EXERCISE DESCRIPTION: Reproduce the whole listing below word for word, keeping every line as it stands.

------------------------------------------------------------------------

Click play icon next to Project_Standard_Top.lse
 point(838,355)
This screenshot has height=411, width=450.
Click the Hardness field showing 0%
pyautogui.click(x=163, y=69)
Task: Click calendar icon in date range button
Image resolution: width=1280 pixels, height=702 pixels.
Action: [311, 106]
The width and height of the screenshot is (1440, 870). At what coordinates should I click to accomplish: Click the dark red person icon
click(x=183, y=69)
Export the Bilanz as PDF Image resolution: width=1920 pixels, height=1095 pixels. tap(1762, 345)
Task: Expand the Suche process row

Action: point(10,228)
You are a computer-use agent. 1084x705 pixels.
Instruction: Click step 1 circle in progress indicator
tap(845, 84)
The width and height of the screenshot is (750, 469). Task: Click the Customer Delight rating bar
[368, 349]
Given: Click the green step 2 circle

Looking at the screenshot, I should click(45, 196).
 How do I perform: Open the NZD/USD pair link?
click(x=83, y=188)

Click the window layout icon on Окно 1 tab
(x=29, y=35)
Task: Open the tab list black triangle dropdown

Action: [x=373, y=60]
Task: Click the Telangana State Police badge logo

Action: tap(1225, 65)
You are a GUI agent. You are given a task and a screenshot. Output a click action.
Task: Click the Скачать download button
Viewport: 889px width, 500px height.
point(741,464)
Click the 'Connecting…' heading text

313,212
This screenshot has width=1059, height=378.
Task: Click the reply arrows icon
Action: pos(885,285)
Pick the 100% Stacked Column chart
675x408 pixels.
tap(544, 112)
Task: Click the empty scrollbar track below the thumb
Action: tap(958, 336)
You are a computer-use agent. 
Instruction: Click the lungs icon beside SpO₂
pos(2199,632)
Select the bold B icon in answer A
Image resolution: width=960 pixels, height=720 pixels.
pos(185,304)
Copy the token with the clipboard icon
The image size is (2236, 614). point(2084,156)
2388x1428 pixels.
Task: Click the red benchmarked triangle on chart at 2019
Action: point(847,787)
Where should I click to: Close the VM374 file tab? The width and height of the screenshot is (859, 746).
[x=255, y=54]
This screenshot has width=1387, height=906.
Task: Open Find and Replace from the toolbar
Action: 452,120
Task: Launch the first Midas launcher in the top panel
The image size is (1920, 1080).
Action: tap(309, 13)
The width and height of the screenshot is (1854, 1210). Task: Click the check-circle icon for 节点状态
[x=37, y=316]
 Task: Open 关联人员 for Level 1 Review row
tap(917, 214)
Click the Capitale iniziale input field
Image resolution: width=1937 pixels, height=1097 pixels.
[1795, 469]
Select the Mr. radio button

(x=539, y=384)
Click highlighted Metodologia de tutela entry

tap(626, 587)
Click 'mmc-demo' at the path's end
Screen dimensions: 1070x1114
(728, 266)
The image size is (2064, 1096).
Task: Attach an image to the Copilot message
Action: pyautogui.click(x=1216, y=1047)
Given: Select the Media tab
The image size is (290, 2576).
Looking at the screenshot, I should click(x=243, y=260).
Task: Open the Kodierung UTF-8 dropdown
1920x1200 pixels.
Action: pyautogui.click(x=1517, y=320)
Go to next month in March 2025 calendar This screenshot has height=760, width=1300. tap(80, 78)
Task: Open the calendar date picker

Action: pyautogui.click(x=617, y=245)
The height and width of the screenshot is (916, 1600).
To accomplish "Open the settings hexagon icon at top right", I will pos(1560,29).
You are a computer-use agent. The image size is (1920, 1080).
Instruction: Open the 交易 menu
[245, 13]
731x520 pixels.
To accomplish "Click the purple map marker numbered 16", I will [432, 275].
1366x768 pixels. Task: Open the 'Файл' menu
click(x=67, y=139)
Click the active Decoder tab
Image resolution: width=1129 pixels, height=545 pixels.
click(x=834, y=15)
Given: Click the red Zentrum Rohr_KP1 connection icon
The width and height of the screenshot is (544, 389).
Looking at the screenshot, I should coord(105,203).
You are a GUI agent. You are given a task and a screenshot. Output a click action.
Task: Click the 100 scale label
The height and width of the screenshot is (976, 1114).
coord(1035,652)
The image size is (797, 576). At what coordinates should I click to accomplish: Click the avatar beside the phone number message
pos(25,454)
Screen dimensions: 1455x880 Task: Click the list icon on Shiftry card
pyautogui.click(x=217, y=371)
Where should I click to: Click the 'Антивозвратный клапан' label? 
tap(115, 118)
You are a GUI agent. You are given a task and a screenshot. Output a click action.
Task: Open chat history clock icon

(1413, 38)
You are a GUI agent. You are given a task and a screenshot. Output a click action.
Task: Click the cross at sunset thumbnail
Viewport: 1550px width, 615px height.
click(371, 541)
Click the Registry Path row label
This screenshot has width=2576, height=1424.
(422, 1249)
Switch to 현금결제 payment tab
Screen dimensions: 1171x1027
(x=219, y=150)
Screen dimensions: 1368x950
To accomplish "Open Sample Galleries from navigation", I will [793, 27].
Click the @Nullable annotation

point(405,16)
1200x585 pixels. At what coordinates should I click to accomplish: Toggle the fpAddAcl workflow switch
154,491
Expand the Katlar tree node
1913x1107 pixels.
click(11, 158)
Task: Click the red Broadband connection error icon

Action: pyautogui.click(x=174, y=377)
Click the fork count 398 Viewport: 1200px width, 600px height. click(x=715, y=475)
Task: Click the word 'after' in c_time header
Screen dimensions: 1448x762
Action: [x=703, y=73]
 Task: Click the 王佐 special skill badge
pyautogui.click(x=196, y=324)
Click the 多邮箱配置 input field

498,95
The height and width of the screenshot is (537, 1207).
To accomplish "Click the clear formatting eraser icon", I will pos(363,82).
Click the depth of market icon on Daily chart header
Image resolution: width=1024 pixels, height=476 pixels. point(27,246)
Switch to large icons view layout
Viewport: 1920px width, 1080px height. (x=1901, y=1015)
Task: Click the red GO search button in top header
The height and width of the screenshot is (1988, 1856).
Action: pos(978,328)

------------------------------------------------------------------------

EXERCISE OUTPUT:
Click play icon next to Project_Standard_Top.lse
 point(838,355)
This screenshot has height=411, width=450.
Click the Hardness field showing 0%
pyautogui.click(x=163, y=69)
Task: Click calendar icon in date range button
Image resolution: width=1280 pixels, height=702 pixels.
Action: [311, 106]
The width and height of the screenshot is (1440, 870). At what coordinates should I click to accomplish: Click the dark red person icon
click(x=183, y=69)
Export the Bilanz as PDF Image resolution: width=1920 pixels, height=1095 pixels. tap(1762, 345)
Task: Expand the Suche process row

Action: point(10,228)
You are a computer-use agent. 1084x705 pixels.
Instruction: Click step 1 circle in progress indicator
tap(845, 84)
The width and height of the screenshot is (750, 469). Task: Click the Customer Delight rating bar
[368, 349]
Given: Click the green step 2 circle

Looking at the screenshot, I should click(45, 196).
 How do I perform: Open the NZD/USD pair link?
click(x=83, y=188)

Click the window layout icon on Окно 1 tab
(x=29, y=35)
Task: Open the tab list black triangle dropdown

Action: [x=373, y=60]
Task: Click the Telangana State Police badge logo

Action: tap(1225, 65)
You are a GUI agent. You are given a task and a screenshot. Output a click action.
Task: Click the Скачать download button
Viewport: 889px width, 500px height.
point(741,464)
Click the 'Connecting…' heading text

313,212
This screenshot has width=1059, height=378.
Task: Click the reply arrows icon
Action: pos(885,285)
Pick the 100% Stacked Column chart
675x408 pixels.
tap(544, 112)
Task: Click the empty scrollbar track below the thumb
Action: tap(958, 336)
You are a computer-use agent. 
Instruction: Click the lungs icon beside SpO₂
pos(2199,632)
Select the bold B icon in answer A
Image resolution: width=960 pixels, height=720 pixels.
pos(185,304)
Copy the token with the clipboard icon
The image size is (2236, 614). point(2084,156)
2388x1428 pixels.
Task: Click the red benchmarked triangle on chart at 2019
Action: point(847,787)
Where should I click to: Close the VM374 file tab? The width and height of the screenshot is (859, 746).
[x=255, y=54]
This screenshot has width=1387, height=906.
Task: Open Find and Replace from the toolbar
Action: 452,120
Task: Launch the first Midas launcher in the top panel
The image size is (1920, 1080).
Action: tap(309, 13)
The width and height of the screenshot is (1854, 1210). Task: Click the check-circle icon for 节点状态
[x=37, y=316]
 Task: Open 关联人员 for Level 1 Review row
tap(917, 214)
Click the Capitale iniziale input field
Image resolution: width=1937 pixels, height=1097 pixels.
[1795, 469]
Select the Mr. radio button

(x=539, y=384)
Click highlighted Metodologia de tutela entry

tap(626, 587)
Click 'mmc-demo' at the path's end
Screen dimensions: 1070x1114
(728, 266)
The image size is (2064, 1096).
Task: Attach an image to the Copilot message
Action: pyautogui.click(x=1216, y=1047)
Given: Select the Media tab
The image size is (290, 2576).
Looking at the screenshot, I should click(x=243, y=260).
Task: Open the Kodierung UTF-8 dropdown
1920x1200 pixels.
Action: pyautogui.click(x=1517, y=320)
Go to next month in March 2025 calendar This screenshot has height=760, width=1300. tap(80, 78)
Task: Open the calendar date picker

Action: pyautogui.click(x=617, y=245)
The height and width of the screenshot is (916, 1600).
To accomplish "Open the settings hexagon icon at top right", I will pos(1560,29).
You are a computer-use agent. The image size is (1920, 1080).
Instruction: Open the 交易 menu
[245, 13]
731x520 pixels.
To accomplish "Click the purple map marker numbered 16", I will [432, 275].
1366x768 pixels. Task: Open the 'Файл' menu
click(x=67, y=139)
Click the active Decoder tab
Image resolution: width=1129 pixels, height=545 pixels.
click(x=834, y=15)
Given: Click the red Zentrum Rohr_KP1 connection icon
The width and height of the screenshot is (544, 389).
Looking at the screenshot, I should coord(105,203).
You are a GUI agent. You are given a task and a screenshot. Output a click action.
Task: Click the 100 scale label
The height and width of the screenshot is (976, 1114).
coord(1035,652)
The image size is (797, 576). At what coordinates should I click to accomplish: Click the avatar beside the phone number message
pos(25,454)
Screen dimensions: 1455x880 Task: Click the list icon on Shiftry card
pyautogui.click(x=217, y=371)
Where should I click to: Click the 'Антивозвратный клапан' label? 
tap(115, 118)
You are a GUI agent. You are given a task and a screenshot. Output a click action.
Task: Open chat history clock icon

(1413, 38)
You are a GUI agent. You are given a task and a screenshot. Output a click action.
Task: Click the cross at sunset thumbnail
Viewport: 1550px width, 615px height.
click(371, 541)
Click the Registry Path row label
This screenshot has width=2576, height=1424.
(422, 1249)
Switch to 현금결제 payment tab
Screen dimensions: 1171x1027
(x=219, y=150)
Screen dimensions: 1368x950
To accomplish "Open Sample Galleries from navigation", I will [793, 27].
Click the @Nullable annotation

point(405,16)
1200x585 pixels. At what coordinates should I click to accomplish: Toggle the fpAddAcl workflow switch
154,491
Expand the Katlar tree node
1913x1107 pixels.
click(11, 158)
Task: Click the red Broadband connection error icon

Action: pyautogui.click(x=174, y=377)
Click the fork count 398 Viewport: 1200px width, 600px height. click(x=715, y=475)
Task: Click the word 'after' in c_time header
Screen dimensions: 1448x762
Action: [x=703, y=73]
 Task: Click the 王佐 special skill badge
pyautogui.click(x=196, y=324)
Click the 多邮箱配置 input field

498,95
The height and width of the screenshot is (537, 1207).
To accomplish "Click the clear formatting eraser icon", I will pos(363,82).
Click the depth of market icon on Daily chart header
Image resolution: width=1024 pixels, height=476 pixels. point(27,246)
Switch to large icons view layout
Viewport: 1920px width, 1080px height. (x=1901, y=1015)
Task: Click the red GO search button in top header
The height and width of the screenshot is (1988, 1856).
Action: pos(978,328)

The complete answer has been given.